I wanted to try another way to make rye bread. Maybe adding beer and having less all-purpose flour could make a great bread fantastic?
- 200 g sourdough/starter (the starter you keep in the refrigerator and feed every other week)
- 400 g water
- 125 g rye flour
- 135 g all-purpose flour
- 7 dl water
- 3 dl sourdough leaven
- 3 dl dark malted beer
- 2 tablespoons salt
- 1 tablespoon syrup
a splash coloring/kulør - optional
- 175 g cracked rye berries
- 175 g rye berries
- 50 g flax seeds
- 50 g sunflower seeds
- 500 g dark rye flour
- 100 g all-purpose flour
- sunflower, sesame or pumpkin seeds
Day 1, morning:
Feed the starter to make the leaven. The leaven is ready to use when the leaven is bubbling and smells like beer - after about 8 hours at room temperature. Cover the leaven with a clean towel.
The leaven is ready to use when a tablespoon of the leaven floats in a cup of warm water.
Day 1, night:
Soak the berries and seeds in 5 dl hot water, and let it sit for about 30 minutes, until it becomes finger warm
Save about 200 g leaven and put it aside in a sealed container. This will be your sourdough starter for the next batch of bread. It will keep without feeding for about 14 days in the refrigerator.
Add leaven, water and beer to the soaked berries and seed. Add the salt, coloring and the flour to the dough and mix thoroughly, to make sure all the flour is fully incorporated. Cover the bowl with a large plate. Let the mixture ferment overnight at room temperature.
Day 2, morning:
Pour the dough into two rye bread baking pans. (I use Eva Professionel Rye Bread Tin which holds 3,3 liters).
Let the bread rise for about an hour, covered with a clean towel. The longer you let it rise, the more sour the bread becomes.
Poke a few holes with a cake tester or knitting needle, to prevent the crust from rising and cracking.
Brush the bread with water and sprinkle with your choice of seeds.
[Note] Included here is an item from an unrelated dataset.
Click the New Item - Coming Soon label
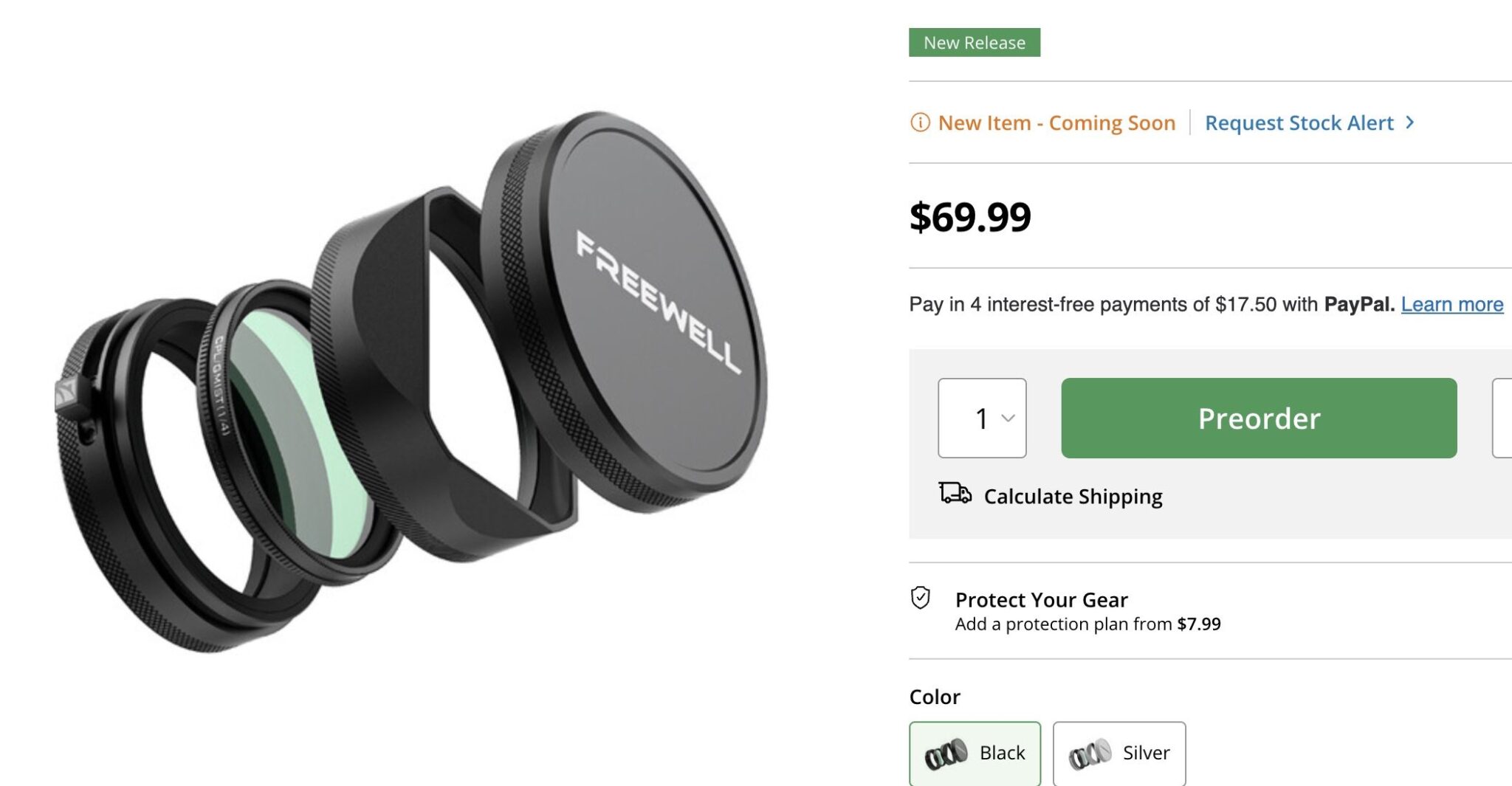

Place the baking form in a preheated oven for 1 hour 15 minutes at 350°F.
Turn off the heat, remove the breads from the baking forms, spray with water on all sides and put them back in the oven, directly on the rack, for about an hour while the oven cools.
Take the breads out and wrap them in a clean kitchen towel. This will help softening the crust. Let breads cool completely.
It's best to wait cutting the bread until the next day.
Enjoy the bread with your favorite deli meat or cheese.